▸ **PROBLEM STATEMENT**:
Reproduce every one of the following records verbatim, preserving each line without alteration.

────────

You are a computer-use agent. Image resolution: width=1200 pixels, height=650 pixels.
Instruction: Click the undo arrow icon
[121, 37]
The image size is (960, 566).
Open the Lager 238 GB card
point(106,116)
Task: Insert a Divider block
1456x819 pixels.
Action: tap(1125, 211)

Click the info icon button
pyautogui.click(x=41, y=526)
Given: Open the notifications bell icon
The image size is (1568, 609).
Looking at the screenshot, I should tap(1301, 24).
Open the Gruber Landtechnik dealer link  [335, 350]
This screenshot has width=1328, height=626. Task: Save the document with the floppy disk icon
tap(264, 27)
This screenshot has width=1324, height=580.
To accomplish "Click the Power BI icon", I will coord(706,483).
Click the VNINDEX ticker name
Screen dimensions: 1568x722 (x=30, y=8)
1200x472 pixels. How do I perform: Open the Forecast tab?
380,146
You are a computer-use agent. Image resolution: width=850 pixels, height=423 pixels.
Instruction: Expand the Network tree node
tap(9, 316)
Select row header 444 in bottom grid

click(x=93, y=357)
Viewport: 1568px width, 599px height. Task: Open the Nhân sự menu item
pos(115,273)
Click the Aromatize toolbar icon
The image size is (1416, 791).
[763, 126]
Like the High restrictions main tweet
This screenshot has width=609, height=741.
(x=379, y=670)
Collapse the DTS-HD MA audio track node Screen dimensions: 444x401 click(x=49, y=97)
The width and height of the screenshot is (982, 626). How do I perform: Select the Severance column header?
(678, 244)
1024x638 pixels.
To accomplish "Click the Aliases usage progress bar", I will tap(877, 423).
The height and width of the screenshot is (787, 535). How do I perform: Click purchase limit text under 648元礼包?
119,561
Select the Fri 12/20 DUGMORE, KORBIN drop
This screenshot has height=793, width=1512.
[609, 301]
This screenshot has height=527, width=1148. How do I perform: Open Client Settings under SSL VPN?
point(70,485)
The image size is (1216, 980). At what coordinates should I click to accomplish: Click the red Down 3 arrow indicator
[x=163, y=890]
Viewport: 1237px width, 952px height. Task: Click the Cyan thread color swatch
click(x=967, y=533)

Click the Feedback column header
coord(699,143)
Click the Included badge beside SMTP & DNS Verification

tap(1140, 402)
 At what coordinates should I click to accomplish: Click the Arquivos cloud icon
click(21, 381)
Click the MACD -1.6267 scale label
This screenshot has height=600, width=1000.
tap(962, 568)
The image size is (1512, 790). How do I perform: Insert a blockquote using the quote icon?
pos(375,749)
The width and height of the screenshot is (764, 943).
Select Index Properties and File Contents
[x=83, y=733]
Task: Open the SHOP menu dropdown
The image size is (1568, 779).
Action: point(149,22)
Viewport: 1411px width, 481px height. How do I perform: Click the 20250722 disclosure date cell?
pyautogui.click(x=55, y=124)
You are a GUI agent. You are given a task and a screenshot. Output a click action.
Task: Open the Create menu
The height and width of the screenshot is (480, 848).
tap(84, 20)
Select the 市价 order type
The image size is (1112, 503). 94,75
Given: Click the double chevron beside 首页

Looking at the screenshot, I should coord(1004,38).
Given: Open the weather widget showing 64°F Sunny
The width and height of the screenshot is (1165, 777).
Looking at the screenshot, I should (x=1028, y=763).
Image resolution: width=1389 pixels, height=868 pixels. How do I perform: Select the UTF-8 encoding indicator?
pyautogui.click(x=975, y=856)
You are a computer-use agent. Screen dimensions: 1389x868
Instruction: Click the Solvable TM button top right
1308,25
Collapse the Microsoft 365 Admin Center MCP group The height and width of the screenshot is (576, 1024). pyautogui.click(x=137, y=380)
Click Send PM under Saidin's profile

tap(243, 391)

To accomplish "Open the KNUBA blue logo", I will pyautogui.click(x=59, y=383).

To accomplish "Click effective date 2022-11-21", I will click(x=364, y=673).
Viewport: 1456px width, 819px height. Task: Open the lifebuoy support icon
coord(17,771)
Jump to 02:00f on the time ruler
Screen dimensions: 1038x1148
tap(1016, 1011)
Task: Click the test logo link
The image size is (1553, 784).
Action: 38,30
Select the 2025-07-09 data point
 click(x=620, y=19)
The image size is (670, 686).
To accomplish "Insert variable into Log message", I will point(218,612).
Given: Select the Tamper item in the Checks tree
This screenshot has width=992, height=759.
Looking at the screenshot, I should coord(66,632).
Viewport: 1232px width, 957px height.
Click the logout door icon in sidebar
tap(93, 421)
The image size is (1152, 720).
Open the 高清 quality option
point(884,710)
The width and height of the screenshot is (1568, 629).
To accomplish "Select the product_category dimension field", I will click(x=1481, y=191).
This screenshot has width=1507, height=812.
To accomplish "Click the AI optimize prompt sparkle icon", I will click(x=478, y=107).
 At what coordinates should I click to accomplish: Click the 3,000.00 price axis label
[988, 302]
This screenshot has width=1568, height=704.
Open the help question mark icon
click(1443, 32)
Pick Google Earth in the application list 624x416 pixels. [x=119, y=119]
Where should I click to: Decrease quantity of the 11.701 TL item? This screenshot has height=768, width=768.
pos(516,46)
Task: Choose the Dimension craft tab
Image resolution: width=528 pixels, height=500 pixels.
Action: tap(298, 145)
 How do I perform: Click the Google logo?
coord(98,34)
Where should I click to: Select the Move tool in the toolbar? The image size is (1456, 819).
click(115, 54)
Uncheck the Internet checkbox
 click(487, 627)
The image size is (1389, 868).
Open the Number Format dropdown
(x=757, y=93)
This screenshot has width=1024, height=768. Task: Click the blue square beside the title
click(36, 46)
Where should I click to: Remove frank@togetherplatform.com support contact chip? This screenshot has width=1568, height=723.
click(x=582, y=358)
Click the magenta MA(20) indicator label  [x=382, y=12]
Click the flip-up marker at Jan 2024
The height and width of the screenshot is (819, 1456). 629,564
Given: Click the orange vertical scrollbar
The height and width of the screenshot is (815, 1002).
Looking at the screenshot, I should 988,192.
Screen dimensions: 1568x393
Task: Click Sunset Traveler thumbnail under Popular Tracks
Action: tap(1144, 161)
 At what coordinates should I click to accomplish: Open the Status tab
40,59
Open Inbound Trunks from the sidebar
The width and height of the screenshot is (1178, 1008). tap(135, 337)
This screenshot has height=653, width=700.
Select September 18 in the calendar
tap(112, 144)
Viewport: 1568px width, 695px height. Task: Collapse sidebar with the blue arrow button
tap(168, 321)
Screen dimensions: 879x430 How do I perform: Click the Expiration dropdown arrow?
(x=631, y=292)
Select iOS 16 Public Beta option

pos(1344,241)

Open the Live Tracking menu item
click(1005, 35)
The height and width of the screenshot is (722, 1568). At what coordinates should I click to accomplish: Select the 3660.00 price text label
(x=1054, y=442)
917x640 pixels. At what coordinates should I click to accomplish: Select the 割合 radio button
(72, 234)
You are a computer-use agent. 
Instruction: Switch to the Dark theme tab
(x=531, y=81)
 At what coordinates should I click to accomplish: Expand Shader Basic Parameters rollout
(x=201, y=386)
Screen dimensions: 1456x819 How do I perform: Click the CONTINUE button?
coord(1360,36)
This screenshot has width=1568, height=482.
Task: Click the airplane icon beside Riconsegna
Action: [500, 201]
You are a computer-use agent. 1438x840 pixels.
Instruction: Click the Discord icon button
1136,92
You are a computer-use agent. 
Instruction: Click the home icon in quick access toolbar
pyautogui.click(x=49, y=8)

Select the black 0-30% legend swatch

────────

▸ **FINISHED ANSWER**:
You are a computer-use agent. Image resolution: width=1200 pixels, height=650 pixels.
Instruction: Click the undo arrow icon
[121, 37]
The image size is (960, 566).
Open the Lager 238 GB card
point(106,116)
Task: Insert a Divider block
1456x819 pixels.
Action: tap(1125, 211)

Click the info icon button
pyautogui.click(x=41, y=526)
Given: Open the notifications bell icon
The image size is (1568, 609).
Looking at the screenshot, I should tap(1301, 24).
Open the Gruber Landtechnik dealer link  [335, 350]
This screenshot has width=1328, height=626. Task: Save the document with the floppy disk icon
tap(264, 27)
This screenshot has width=1324, height=580.
To accomplish "Click the Power BI icon", I will coord(706,483).
Click the VNINDEX ticker name
Screen dimensions: 1568x722 (x=30, y=8)
1200x472 pixels. How do I perform: Open the Forecast tab?
380,146
You are a computer-use agent. Image resolution: width=850 pixels, height=423 pixels.
Instruction: Expand the Network tree node
tap(9, 316)
Select row header 444 in bottom grid

click(x=93, y=357)
Viewport: 1568px width, 599px height. Task: Open the Nhân sự menu item
pos(115,273)
Click the Aromatize toolbar icon
The image size is (1416, 791).
[763, 126]
Like the High restrictions main tweet
This screenshot has width=609, height=741.
(x=379, y=670)
Collapse the DTS-HD MA audio track node Screen dimensions: 444x401 click(x=49, y=97)
The width and height of the screenshot is (982, 626). How do I perform: Select the Severance column header?
(678, 244)
1024x638 pixels.
To accomplish "Click the Aliases usage progress bar", I will tap(877, 423).
The height and width of the screenshot is (787, 535). How do I perform: Click purchase limit text under 648元礼包?
119,561
Select the Fri 12/20 DUGMORE, KORBIN drop
This screenshot has height=793, width=1512.
[609, 301]
This screenshot has height=527, width=1148. How do I perform: Open Client Settings under SSL VPN?
point(70,485)
The image size is (1216, 980). At what coordinates should I click to accomplish: Click the red Down 3 arrow indicator
[x=163, y=890]
Viewport: 1237px width, 952px height. Task: Click the Cyan thread color swatch
click(x=967, y=533)

Click the Feedback column header
coord(699,143)
Click the Included badge beside SMTP & DNS Verification

tap(1140, 402)
 At what coordinates should I click to accomplish: Click the Arquivos cloud icon
click(21, 381)
Click the MACD -1.6267 scale label
This screenshot has height=600, width=1000.
tap(962, 568)
The image size is (1512, 790). How do I perform: Insert a blockquote using the quote icon?
pos(375,749)
The width and height of the screenshot is (764, 943).
Select Index Properties and File Contents
[x=83, y=733]
Task: Open the SHOP menu dropdown
The image size is (1568, 779).
Action: point(149,22)
Viewport: 1411px width, 481px height. How do I perform: Click the 20250722 disclosure date cell?
pyautogui.click(x=55, y=124)
You are a GUI agent. You are given a task and a screenshot. Output a click action.
Task: Open the Create menu
The height and width of the screenshot is (480, 848).
tap(84, 20)
Select the 市价 order type
The image size is (1112, 503). 94,75
Given: Click the double chevron beside 首页

Looking at the screenshot, I should coord(1004,38).
Given: Open the weather widget showing 64°F Sunny
The width and height of the screenshot is (1165, 777).
Looking at the screenshot, I should (x=1028, y=763).
Image resolution: width=1389 pixels, height=868 pixels. How do I perform: Select the UTF-8 encoding indicator?
pyautogui.click(x=975, y=856)
You are a computer-use agent. Screen dimensions: 1389x868
Instruction: Click the Solvable TM button top right
1308,25
Collapse the Microsoft 365 Admin Center MCP group The height and width of the screenshot is (576, 1024). pyautogui.click(x=137, y=380)
Click Send PM under Saidin's profile

tap(243, 391)

To accomplish "Open the KNUBA blue logo", I will pyautogui.click(x=59, y=383).

To accomplish "Click effective date 2022-11-21", I will click(x=364, y=673).
Viewport: 1456px width, 819px height. Task: Open the lifebuoy support icon
coord(17,771)
Jump to 02:00f on the time ruler
Screen dimensions: 1038x1148
tap(1016, 1011)
Task: Click the test logo link
The image size is (1553, 784).
Action: 38,30
Select the 2025-07-09 data point
 click(x=620, y=19)
The image size is (670, 686).
To accomplish "Insert variable into Log message", I will point(218,612).
Given: Select the Tamper item in the Checks tree
This screenshot has width=992, height=759.
Looking at the screenshot, I should coord(66,632).
Viewport: 1232px width, 957px height.
Click the logout door icon in sidebar
tap(93, 421)
The image size is (1152, 720).
Open the 高清 quality option
point(884,710)
The width and height of the screenshot is (1568, 629).
To accomplish "Select the product_category dimension field", I will click(x=1481, y=191).
This screenshot has width=1507, height=812.
To accomplish "Click the AI optimize prompt sparkle icon", I will click(x=478, y=107).
 At what coordinates should I click to accomplish: Click the 3,000.00 price axis label
[988, 302]
This screenshot has width=1568, height=704.
Open the help question mark icon
click(1443, 32)
Pick Google Earth in the application list 624x416 pixels. [x=119, y=119]
Where should I click to: Decrease quantity of the 11.701 TL item? This screenshot has height=768, width=768.
pos(516,46)
Task: Choose the Dimension craft tab
Image resolution: width=528 pixels, height=500 pixels.
Action: tap(298, 145)
 How do I perform: Click the Google logo?
coord(98,34)
Where should I click to: Select the Move tool in the toolbar? The image size is (1456, 819).
click(115, 54)
Uncheck the Internet checkbox
 click(487, 627)
The image size is (1389, 868).
Open the Number Format dropdown
(x=757, y=93)
This screenshot has width=1024, height=768. Task: Click the blue square beside the title
click(36, 46)
Where should I click to: Remove frank@togetherplatform.com support contact chip? This screenshot has width=1568, height=723.
click(x=582, y=358)
Click the magenta MA(20) indicator label  [x=382, y=12]
Click the flip-up marker at Jan 2024
The height and width of the screenshot is (819, 1456). 629,564
Given: Click the orange vertical scrollbar
The height and width of the screenshot is (815, 1002).
Looking at the screenshot, I should 988,192.
Screen dimensions: 1568x393
Task: Click Sunset Traveler thumbnail under Popular Tracks
Action: tap(1144, 161)
 At what coordinates should I click to accomplish: Open the Status tab
40,59
Open Inbound Trunks from the sidebar
The width and height of the screenshot is (1178, 1008). tap(135, 337)
This screenshot has height=653, width=700.
Select September 18 in the calendar
tap(112, 144)
Viewport: 1568px width, 695px height. Task: Collapse sidebar with the blue arrow button
tap(168, 321)
Screen dimensions: 879x430 How do I perform: Click the Expiration dropdown arrow?
(x=631, y=292)
Select iOS 16 Public Beta option

pos(1344,241)

Open the Live Tracking menu item
click(1005, 35)
The height and width of the screenshot is (722, 1568). At what coordinates should I click to accomplish: Select the 3660.00 price text label
(x=1054, y=442)
917x640 pixels. At what coordinates should I click to accomplish: Select the 割合 radio button
(72, 234)
You are a computer-use agent. 
Instruction: Switch to the Dark theme tab
(x=531, y=81)
 At what coordinates should I click to accomplish: Expand Shader Basic Parameters rollout
(x=201, y=386)
Screen dimensions: 1456x819 How do I perform: Click the CONTINUE button?
coord(1360,36)
This screenshot has width=1568, height=482.
Task: Click the airplane icon beside Riconsegna
Action: [500, 201]
You are a computer-use agent. 1438x840 pixels.
Instruction: Click the Discord icon button
1136,92
You are a computer-use agent. 
Instruction: Click the home icon in quick access toolbar
pyautogui.click(x=49, y=8)

Select the black 0-30% legend swatch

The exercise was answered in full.